Je ne dirais pas que ce n’est pas mon problème mais, peu importe les choix de l’entraîneur, je fais toujours le maximum pour l’équipe. Ma seule préoccupation reste de donner le meilleur de moi-même lorsqu’on décide de faire appel à moi. Et puis, Abdes et David sont des amis. Il n’y a pas de problème. Et ça ne risque pas d’arriver.
Avez-vous hâte que cette saison cauchemardesque soit enfin terminée ?
Au contraire, j’ai envie de me défoncer jusqu’à la fin de la saison. Déjà, je vais essayer de ne pas me blesser. On dit aussi : « jamais deux sans trois », mais je ne veux pas y penser (Ndlr : le Malien a déjà été victime de deux vilaines blessures cette saison). Je veux jouer des matchs. Et remercier mes coéquipiers pour leur soutien durant mon absence.
Qu’en est-il de votre avenir au VAFC ?
(Rires) Pour l’instant, je n’ai pas trop la tête à ce genre de choses.

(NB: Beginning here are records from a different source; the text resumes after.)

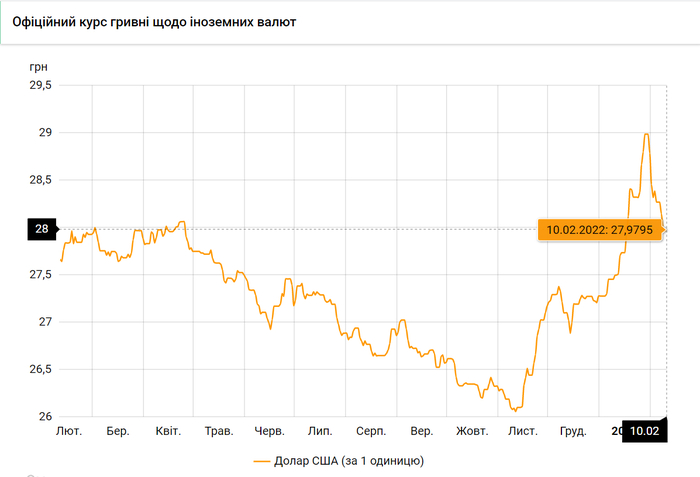The image size is (700, 477).
Task: Select the Лип. month label
Action: [320, 431]
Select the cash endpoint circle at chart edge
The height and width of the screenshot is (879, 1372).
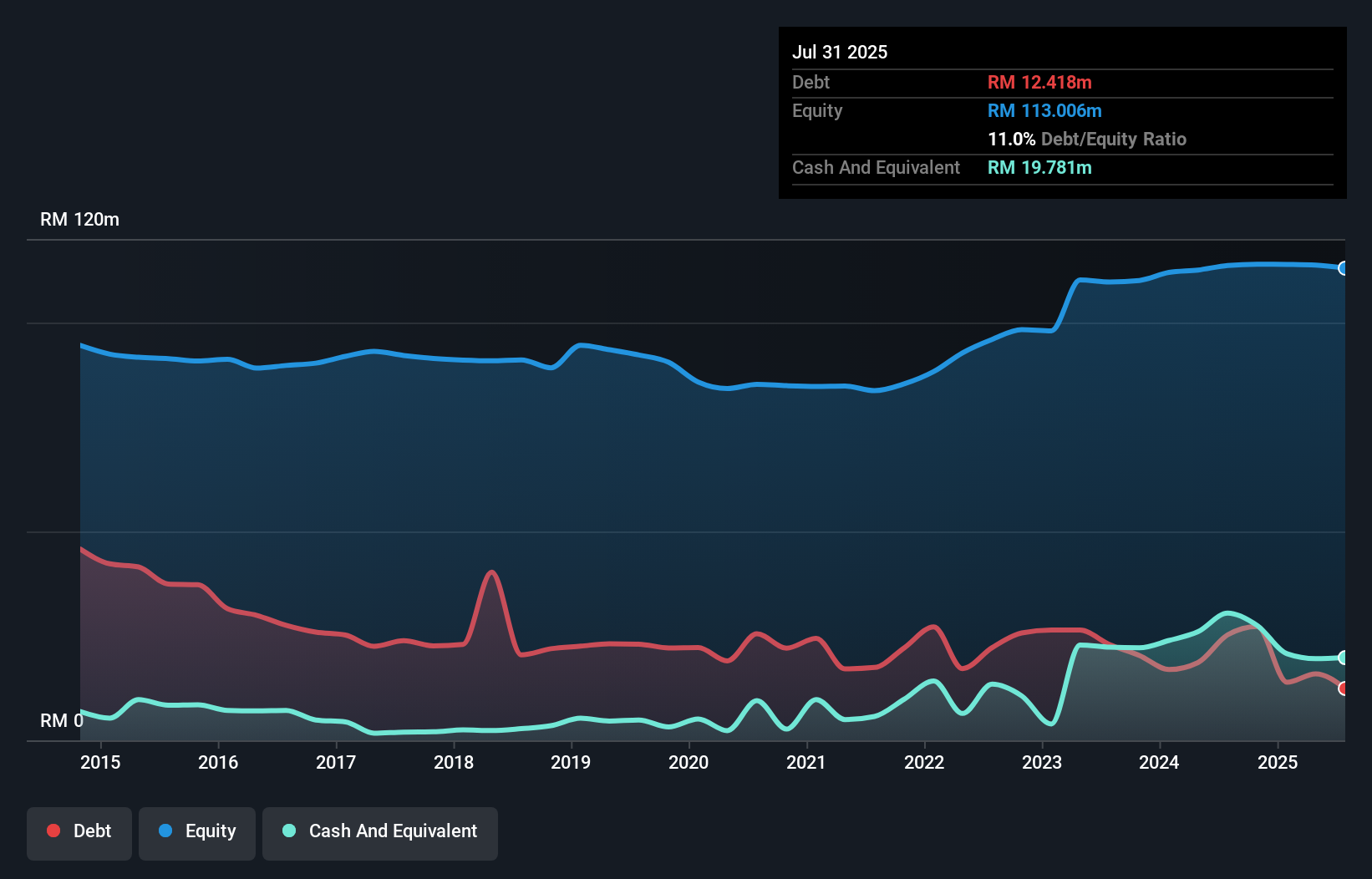tap(1344, 658)
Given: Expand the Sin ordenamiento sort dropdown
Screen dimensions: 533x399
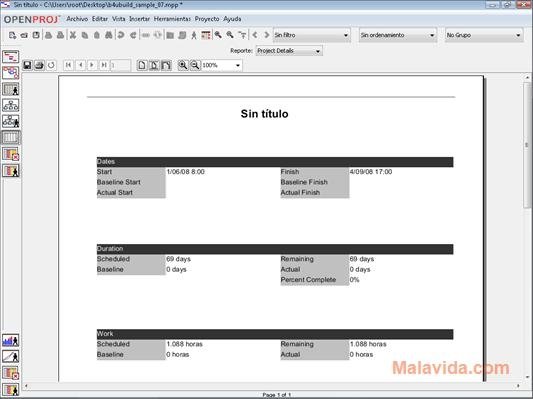Looking at the screenshot, I should 398,35.
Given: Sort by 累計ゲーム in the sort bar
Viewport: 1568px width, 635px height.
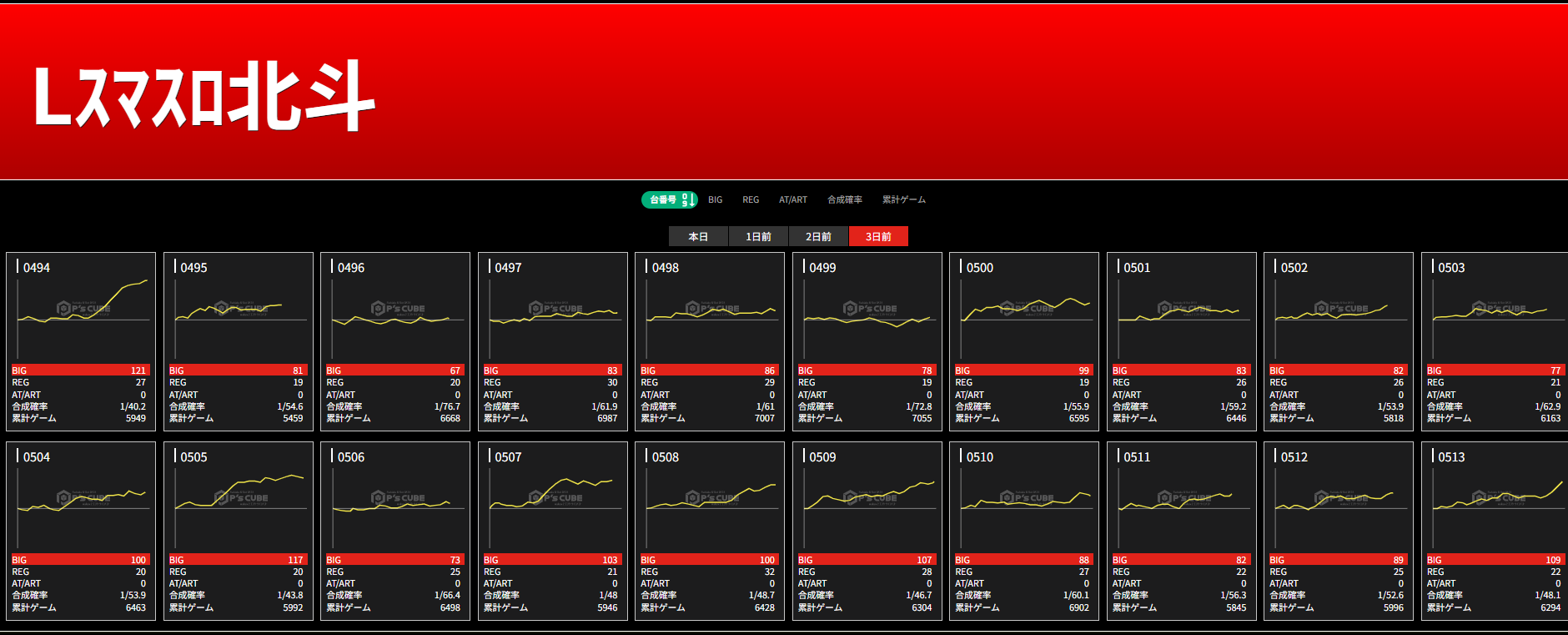Looking at the screenshot, I should [903, 200].
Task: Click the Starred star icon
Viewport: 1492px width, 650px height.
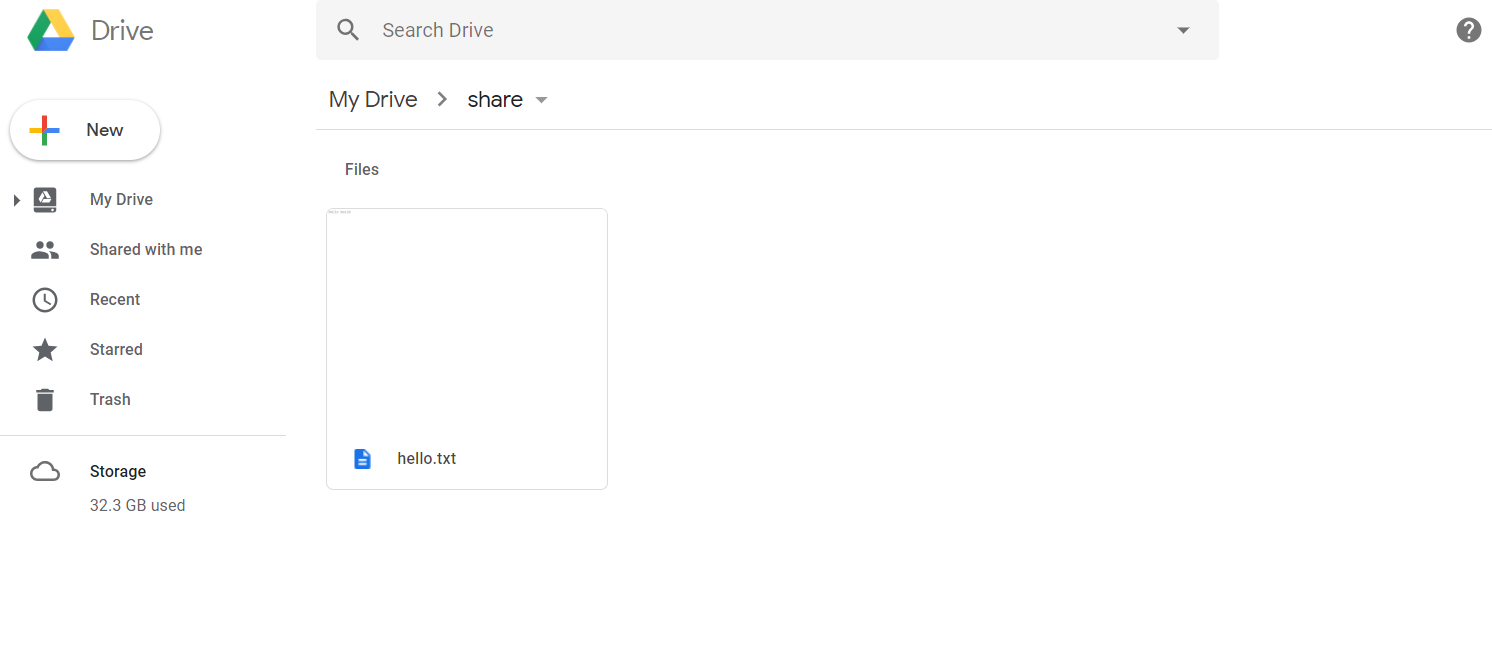Action: (45, 349)
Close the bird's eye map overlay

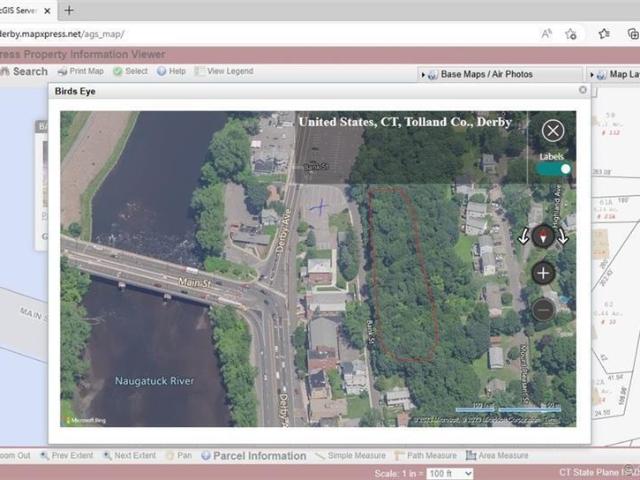553,130
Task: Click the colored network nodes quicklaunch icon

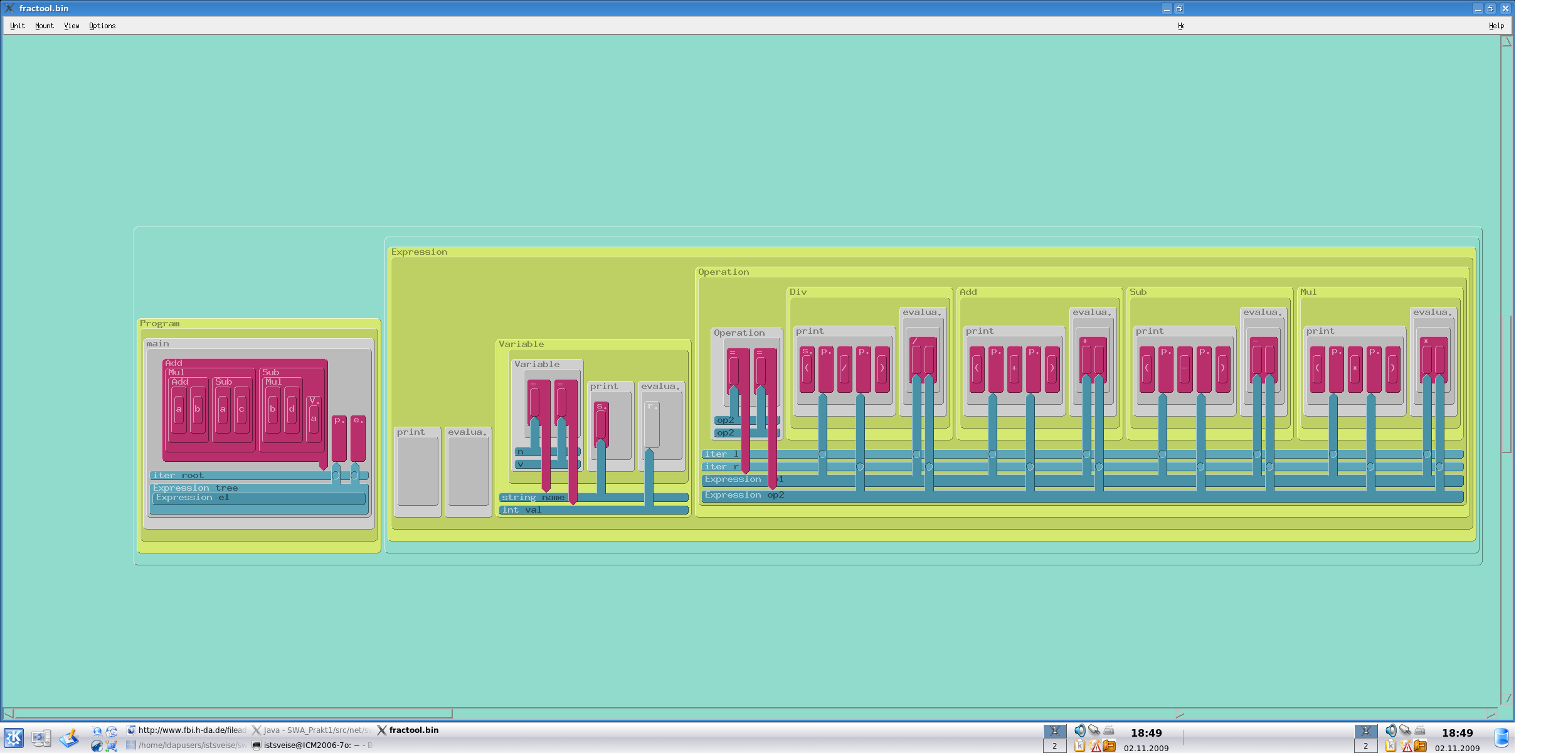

Je veux, avant tout, retrouver mon meilleur niveau. Après, si ça doit arriver, tant mieux. On verra en temps voulu.
En avez-vous parlé avec vos dirigeants ?
Je suis sous contrat jusqu’en 2009, mais je bénéficie d’un bon de sortie pour la fin de saison.
Avez-vous déjà évoqué une éventuelle prolongation de contrat ?
Pas encore. Mais je ne sais pas où j’en suis. J’ai envie de partir, j’ai envie de rester. C’est flou. Je n’y ai pas encore réfléchi. Je vais tout donner jusqu’à la fin de la saison. Et on fera le point. On verra si j’ai des propositions du club ou de l’extérieur.